Today I went to a kids indoor climbing place with a playground on the side.
Luke took us there with our 3 1/2 year old Mackenzie, to get out of the house. We discovered that 10am-12pm is a Mum’s and bubs climbing session.

How cool.
I was a mad tree climber as a kid, I did some rock climbing and I loved high wire courses. It was kind of exciting. It had been ages since I did anything like it.

Climbing up quickly, I reached the top of the first wall. I held on there for a moment, realising I was terrified to let go.

I had never experience this before.

My logical mind was talking me,
‘Those ropes are perfectly safe…You’ve done this before… It’ll take up tension once you let go.’

My brain was not having it;
‘When?…What if I hit every bump on the wall on the way down?..What if I don’t fall fast enough for it to know I am falling?..They have waiver notices for a reason.’

Many questions ran through my mind as I hung on. I looked around expecting Luke to start teasing. He hadn’t noticed me, un-moving, hanging onto the wall.
My arms and legs would start to get tired soon. I started to sweat, more than just because up there it was SO hot.

The most difficult part of this?

This isn’t me.
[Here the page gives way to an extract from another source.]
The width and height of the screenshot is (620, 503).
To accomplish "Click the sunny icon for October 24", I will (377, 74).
I was so mad.
I am NOT afraid of heights, of adventure.

Before caring for Matthew, the ‘what if’ thoughts would never have even entered my head. The risks of injury, however minor, wouldn’t never have even made me pause.
I’ve done boating, snowboarding, climbing, shooting.

The fear that nearly had me stuck at the top of a climbing:
It isn’t me.

It isn’t me.

That sucks. That makes my want to cry, it makes me angry. It makes me feed controlled by my emotions. Something my logical mind cannot fathom.
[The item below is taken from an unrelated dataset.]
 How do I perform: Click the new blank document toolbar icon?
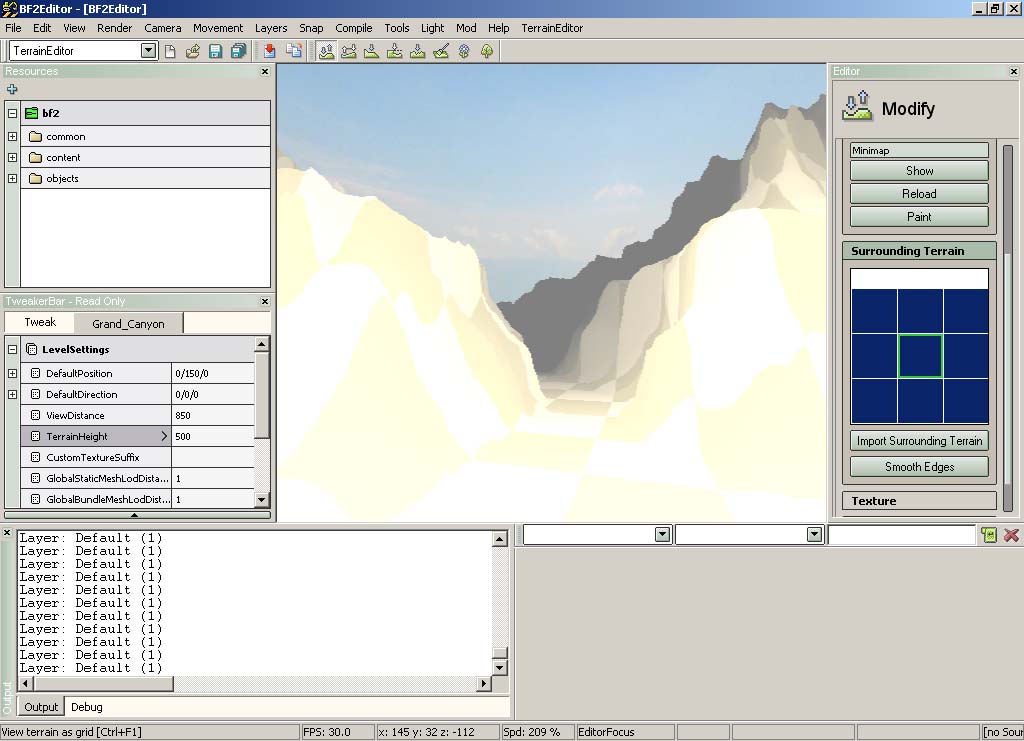pyautogui.click(x=170, y=51)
I didn’t know what else to do. So I climbed wall after wall until my time ran out. Did the feeling go away? Nope. Did it get easier? Nope.

It took Luke long into to the session to realise it was happening.

I haven’t figured out the process yet, how to put anxiety behind me. I have only known I have anxiety since I started grief counselling. The psychologist warned me, ‘This could make things worse before they get better.’

I wasn’t impressed with this warning. I am learning new things all the time though, some of the most painful realisations.

While I was Matthew’s carer, I was his advocate. His voice. I didn’t trust anyone else (mostly) to have the complete picture of his condition. Matthew’s condition was so rare it doesn’t even come with a description. No matter how specialised the specialist they had no idea what was going to happen.

So I became the expert and at times, the worse the situation, the more focused and professional I was. Telling doctors and nurses how to care for and treat my child.

Was is worth it?
Absolutely. I probably saved Matthew’s life hundreds of times. With many small decisions.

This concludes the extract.